When the opportunity presented itself after high school on Nick at Nite to watch Doug Funny reruns, I found I actually enjoyed the show. Like the cartoons of my youth, this particular series sought to fulfill two major goals: teaching of morays and dealing with controversial situations through satire.

Each episode ended with a thematic moral. Doug would comment on the things he learned as a result of his adventures and try to leave the audience with some lesson. So, the cartoons transcended the barrier of mere entertainment for those with eyes to see and ears to hear and served an important lesson now vacant, vanished from the vox populi of modern Americana. They showed us about human nature, just like the old classics, but in a manner to which children could relate, until such time as Hemmingway, Lewis, and Montesquie made sense to our immature minds.
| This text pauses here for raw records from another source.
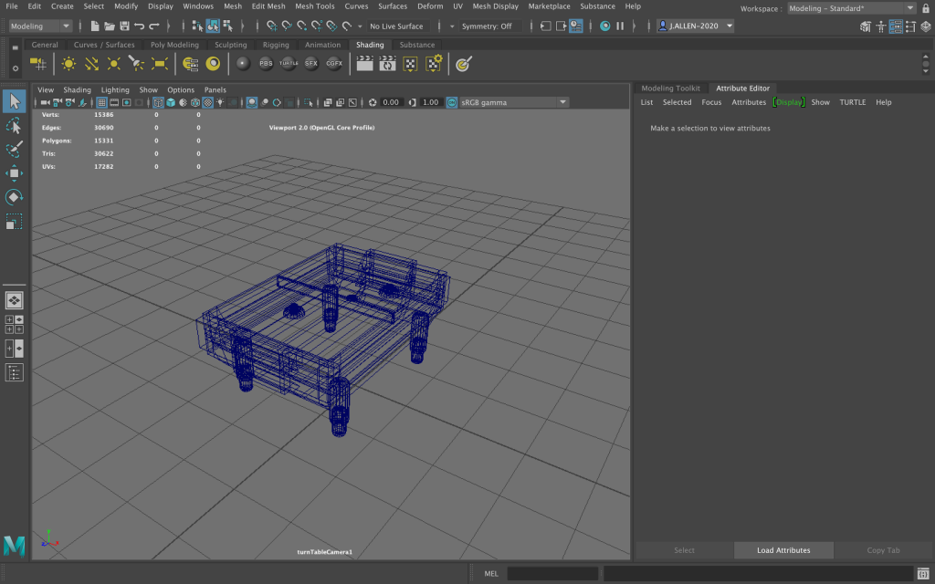Activate the Paint Selection tool
This screenshot has height=584, width=935.
(14, 149)
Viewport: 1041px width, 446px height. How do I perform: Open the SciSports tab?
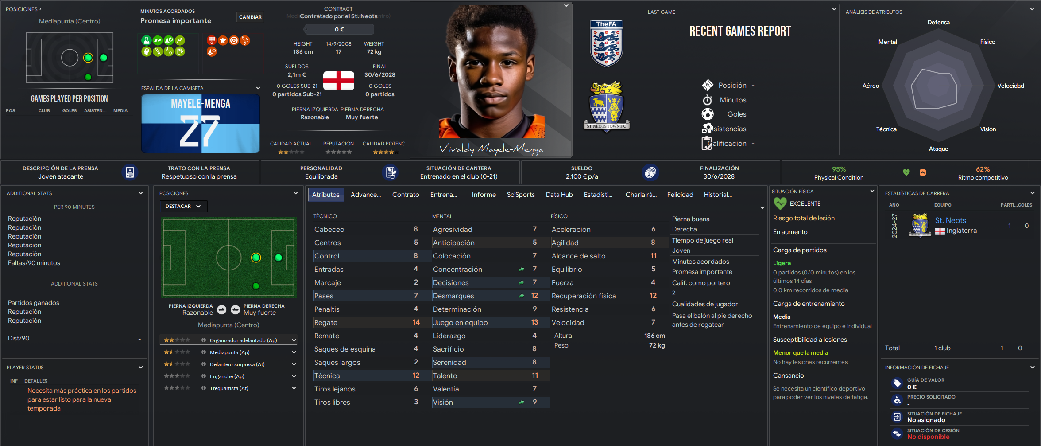[521, 195]
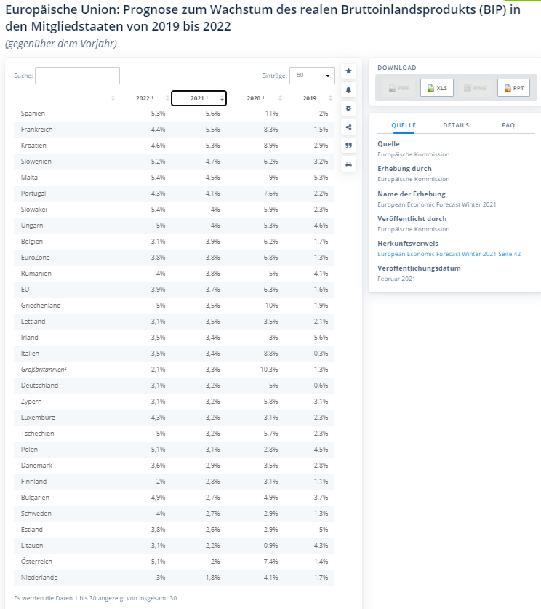Download the statistic as XLS
The height and width of the screenshot is (609, 541).
pos(437,88)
All of Doug’s friends were different in ways that paralleled the modern world without actually pronounced demarcations. His best friend was blue skinned. His dog was intelligent. Some characters had funny shaped anatomy, and then there was of course Doug’s surname. Like Star Trek, which I also enjoy a great deal, this minutia represented microcosms of the world as a whole- differences in race, religion, gender, and culture. It allowed them to be dealt with as amorphous whole issues of differentiation without pointing to a specific group.

I owe those who mocked me a great debt of gratitude. Were it not for their gleeful disdain for my name, I might never have taken time to familiarize myself with that personae to which they attributed me. Maybe I’m not very funny in an entertaining way, but in terms of peculiarity and differing from the ordinary, that most certainly rings truth. More to the point, Douglas, originally from Gaelic, means “He who came from the Dark Water” or more to prose, “The Strange One” or “Dweller in a Dark Place”. So, yes, they were right when they called me Doug Funny, and so I proudly use the name today.